Tous les porteurs de lanternes magiques
À peine d'être bannis et saisis
En nul endroit n'ouvriront leur boutique
Qu'en lui payant quatre sols parisis.
De Danaeus et de chaque intermède,
De ce poème amphibie et charmant
Lui concédons douze dogmes par an
Pour en user comme d'un grand remède
Quand il voudra se rafraîchir le sang.
Lui transportons l'entière deshérence
De tous les biens du merveilleux Le Rat
De ses tableaux donc avec l'opéra
J'ai démontré la ressemblance.
Plus l'intérêt d'un quart pendant vingt ans
Dans le traité que nous entendons faire
Du beau secret de noircir les gens
Et d'enlever les chairs surnuméraires
Qui sur le dos vient souvent aux enfants ;
Par le produit des justes remontrances
Du corps fameux qu'un despotisme outré
De jour en jour avilit à son gré.
Comblons enfin ces revenus immenses.
Du grand Porqui ai-je assez mérité ?
Oui, songeons donc à son associé.
Qu'en ferons-nous ? c'est ce qui m'embarrasse.
Le ferons-nous traiteur du Régiment ?
À son goût on devrait cette place
Mais un prélat la brigue fortement.
Le ferons-nous grand fripier ordinaire,
Suivant ma cour ? Non je ne le puis pas,
Car Pitaval à qui ma gloire est chère
Malgré Momus pourrait bien en ce cas
De cette charge aux siens héréditaires
Rrevendiquer le titre en plein état
Et débusquer le récipiendaire.
Ombre d'Aymon, qu'en ferons-nous enfin ?
Je l'ai trouvé : notre premier menin.
Oui, mais Dornel court après ce haut grade
Comme abbé, faut après grade de pommade. [sic]
Du Régiment faisons-le le bedeau.
Au lucratif cet emploi joint le beau.
Il aura droit d'arrêter les missives
Que contre lui lâcheront ses rivaux,
Et plein pouvoir en faveur des badauds
De courir sus aux pièces fugitives
Des jeux floraux du palinod de Caen.
Pour enrichir cet excellent volume
Qui tous les mois sort de sa docte plume,
Nous lui cédons [ill.]
Sur le marché fait par l'académie
Et consenti par les comédiens,
Marché qui vaut seul dans la comédie
Et dont minute est restée en nos mains
En cas qu'on pût en perdre la copie.
Voulons qu'il ait un double pot de vin,
Qu'arbitrera le prudent Saint-Sevin,
Du superflu de la riche dorure
Du char superbe du nouveau Phaeton
Un sénateur à mine louche et dure
Ces jours passés s'est fait siffler, dit-on,
Nous lui donnons la confiscation
De l'hélicon.

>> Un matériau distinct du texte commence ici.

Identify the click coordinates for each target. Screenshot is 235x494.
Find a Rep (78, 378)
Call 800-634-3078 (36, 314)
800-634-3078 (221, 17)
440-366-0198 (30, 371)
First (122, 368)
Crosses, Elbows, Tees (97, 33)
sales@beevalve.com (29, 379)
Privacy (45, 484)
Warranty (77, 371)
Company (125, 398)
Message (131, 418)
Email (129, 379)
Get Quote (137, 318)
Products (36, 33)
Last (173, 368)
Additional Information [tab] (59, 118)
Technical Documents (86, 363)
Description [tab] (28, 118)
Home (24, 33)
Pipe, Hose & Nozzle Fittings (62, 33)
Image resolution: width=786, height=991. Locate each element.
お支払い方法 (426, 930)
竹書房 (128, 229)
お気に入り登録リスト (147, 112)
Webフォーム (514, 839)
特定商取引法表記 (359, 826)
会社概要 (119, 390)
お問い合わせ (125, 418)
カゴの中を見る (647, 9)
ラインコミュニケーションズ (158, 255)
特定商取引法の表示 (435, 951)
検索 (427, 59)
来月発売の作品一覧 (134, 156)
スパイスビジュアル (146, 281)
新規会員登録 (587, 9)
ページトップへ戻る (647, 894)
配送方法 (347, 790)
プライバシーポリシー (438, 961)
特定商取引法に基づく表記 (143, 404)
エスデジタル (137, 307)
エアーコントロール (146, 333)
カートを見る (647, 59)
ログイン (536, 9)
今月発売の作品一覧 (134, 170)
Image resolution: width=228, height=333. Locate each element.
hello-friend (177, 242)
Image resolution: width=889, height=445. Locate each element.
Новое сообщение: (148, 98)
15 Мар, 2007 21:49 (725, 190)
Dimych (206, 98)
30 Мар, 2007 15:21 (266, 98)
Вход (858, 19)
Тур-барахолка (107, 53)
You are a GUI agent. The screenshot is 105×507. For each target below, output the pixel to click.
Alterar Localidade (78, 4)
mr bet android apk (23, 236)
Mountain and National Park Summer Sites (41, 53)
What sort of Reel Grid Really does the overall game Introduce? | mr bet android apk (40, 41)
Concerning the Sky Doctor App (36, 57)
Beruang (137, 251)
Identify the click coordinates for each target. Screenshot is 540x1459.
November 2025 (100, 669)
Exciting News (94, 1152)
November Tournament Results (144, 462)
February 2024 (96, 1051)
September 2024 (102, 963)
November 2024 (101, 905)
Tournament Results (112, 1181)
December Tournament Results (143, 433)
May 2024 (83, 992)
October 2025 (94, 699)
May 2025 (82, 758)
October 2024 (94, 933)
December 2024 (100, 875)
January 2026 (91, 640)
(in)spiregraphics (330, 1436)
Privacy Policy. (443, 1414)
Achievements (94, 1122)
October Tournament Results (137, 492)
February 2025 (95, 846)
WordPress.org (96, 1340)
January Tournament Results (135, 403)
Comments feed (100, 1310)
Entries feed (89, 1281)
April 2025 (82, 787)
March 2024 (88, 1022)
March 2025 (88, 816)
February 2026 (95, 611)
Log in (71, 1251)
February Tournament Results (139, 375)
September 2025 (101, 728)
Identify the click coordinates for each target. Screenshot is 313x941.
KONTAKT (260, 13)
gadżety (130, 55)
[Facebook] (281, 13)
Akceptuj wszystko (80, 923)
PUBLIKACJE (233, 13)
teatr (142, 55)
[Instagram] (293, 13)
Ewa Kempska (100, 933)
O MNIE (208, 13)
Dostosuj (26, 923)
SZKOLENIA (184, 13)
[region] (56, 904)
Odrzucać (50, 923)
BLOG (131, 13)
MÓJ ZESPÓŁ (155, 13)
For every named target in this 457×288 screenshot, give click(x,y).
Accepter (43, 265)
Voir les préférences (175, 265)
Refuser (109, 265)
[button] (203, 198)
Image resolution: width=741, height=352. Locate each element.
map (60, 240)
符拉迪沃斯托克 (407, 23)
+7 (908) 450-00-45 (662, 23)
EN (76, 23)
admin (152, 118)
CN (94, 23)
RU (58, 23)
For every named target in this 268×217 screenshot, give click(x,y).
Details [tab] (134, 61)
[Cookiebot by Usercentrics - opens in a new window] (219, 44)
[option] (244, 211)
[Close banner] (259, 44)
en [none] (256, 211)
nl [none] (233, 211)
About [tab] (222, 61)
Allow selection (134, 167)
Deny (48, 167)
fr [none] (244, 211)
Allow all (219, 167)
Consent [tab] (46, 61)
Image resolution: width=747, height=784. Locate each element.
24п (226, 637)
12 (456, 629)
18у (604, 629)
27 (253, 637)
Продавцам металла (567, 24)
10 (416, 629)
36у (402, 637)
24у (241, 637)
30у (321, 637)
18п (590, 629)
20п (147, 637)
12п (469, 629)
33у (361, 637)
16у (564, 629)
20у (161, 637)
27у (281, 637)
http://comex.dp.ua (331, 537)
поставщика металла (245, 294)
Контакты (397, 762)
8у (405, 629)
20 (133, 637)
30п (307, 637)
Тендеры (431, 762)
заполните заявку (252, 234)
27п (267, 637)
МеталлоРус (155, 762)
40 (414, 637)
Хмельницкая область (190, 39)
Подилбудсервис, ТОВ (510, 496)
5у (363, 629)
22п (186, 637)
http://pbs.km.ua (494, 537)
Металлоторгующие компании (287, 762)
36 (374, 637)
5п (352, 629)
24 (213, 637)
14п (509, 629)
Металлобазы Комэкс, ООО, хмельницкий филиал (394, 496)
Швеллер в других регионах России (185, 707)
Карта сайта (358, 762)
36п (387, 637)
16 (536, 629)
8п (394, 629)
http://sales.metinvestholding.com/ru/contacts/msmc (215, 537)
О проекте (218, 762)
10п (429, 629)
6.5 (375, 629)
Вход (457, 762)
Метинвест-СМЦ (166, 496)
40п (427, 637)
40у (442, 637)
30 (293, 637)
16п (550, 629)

Malcrais la regratière
Consentira, car je m'en flatte aussi
Que de Pégase, avec le fier Boissy
Ce candidat partage la litière
À ses profits du ballet des cinq sens
Nous ajoutons encore le bon sens
De ce chef-d'oeuvre archinéologique.
Lui déléguons la brillante musique
Et droit au tact avec le vieux Campra
Sur les tendrons et nymphes de l'Opéra.
Momus se tut, de sa dive marotte
D'un air badin trois fois il les toucha.
Toute la cour aussitôt s'écria :
Vive ce couple, honneur de la Calotte !
Vive à jamais l'auteur original,
De ces adages écho grammatical,
Vive l'auteur de l'amusant Mercure
Ici finit l'histoire et ma peinture.